Won’t You Come Home Bill Bailey
I just heard about this organization in Ireland that is using genealogy to try to reinvent the Irish economy. It is so cool I just had to share it with you, and even if this project doesn’t help the Irish economy, it’ll do a lot of good. In fact, the organization, Ireland Reaching Out (IRO), is saving a lot of people the trouble of tracing their family trees and doing it for them, all in the hope that they will come to Ireland by invitation, and think about returning to their ancestral home to help boost the economy and Irish morale. It may seem a bit far fetched, but some of those who were invited to the first of IRO’s Week of Welcomes have been quite affected by their experience.
It all began when people around the United State began getting mysterious text messages stating that the sender was trying to connect with members of a particular family. Each text contained genealogical data linking the receiver to their Irish heritage. All together, around 30 people who received these texts ended up travelling to Ireland this summer to experience first hand the towns and villages their ancestors came from. I think this is a really unique endeavour, and those who participated confirm that with their sentiments.
A lecturer at Fordham University in New York, James R. Kelly, suspected that his family had originated in southeast Galway, but he wasn’t sure of the exact location. On arriving in Galway, he was introduced to Michael Fahy, a retired teacher and local historian. In no time at all Mr. Fahy had unearthed evidence that James’ grandfather (also James Kelly), came from a village near Abbey in Galway, where he owned a small farm. Mr. Kelly was overjoyed with the experience, and spent much of his time meeting and embracing people he feels may be long-lost relatives. Of Mr. Fahy he said, “He was like my guardian angel the whole week, he took me down to Abbey and found my ancestral home.”
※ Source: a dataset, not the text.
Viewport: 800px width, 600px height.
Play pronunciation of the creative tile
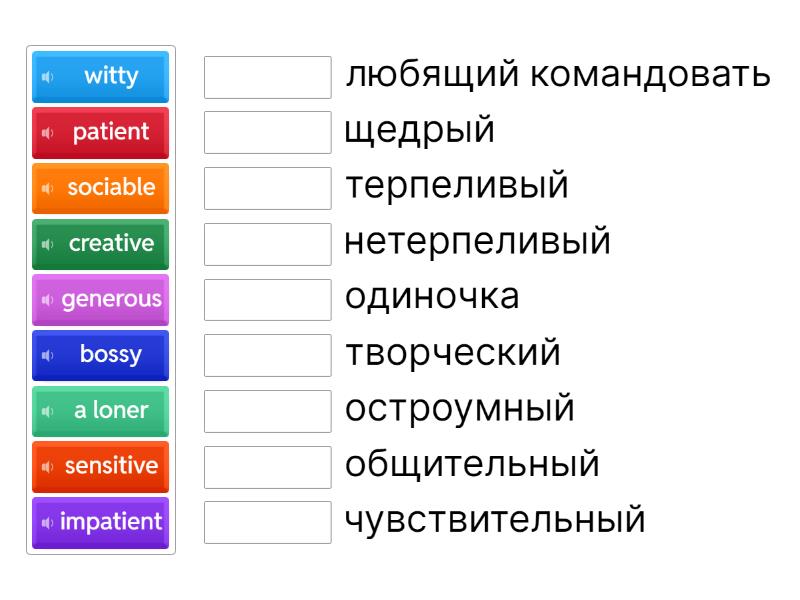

James Kelly was but one of the many people affected by the efforts of IRO, whose motto is simply “Come Home.” The organization spent a year tracking down and preparing for the return of the initial descendants of who they refer to as the Galway exiles. There is a Gaelic word for those who left Ireland – deorai – and it means exile or wanderer, as though they had no choice but to leave, and really could never put down roots anywhere but their homeland. That idea lies at the core of Ireland Reaching Out.
IRO Board Member Mike Feerick, one of the founding members of IRO says this of his project; “The project is based on a very simple idea: Instead of waiting for people of Irish heritage to trace their roots, we go the other way.” An economist from the University of Limerick, Steven Kinsella, who is involved in the project added; “The people who left Ireland were in some sense the best part of us, they were the most dynamic, the most ambitious, the most willing to succeed, and we did not give them the conditions where they could succeed.”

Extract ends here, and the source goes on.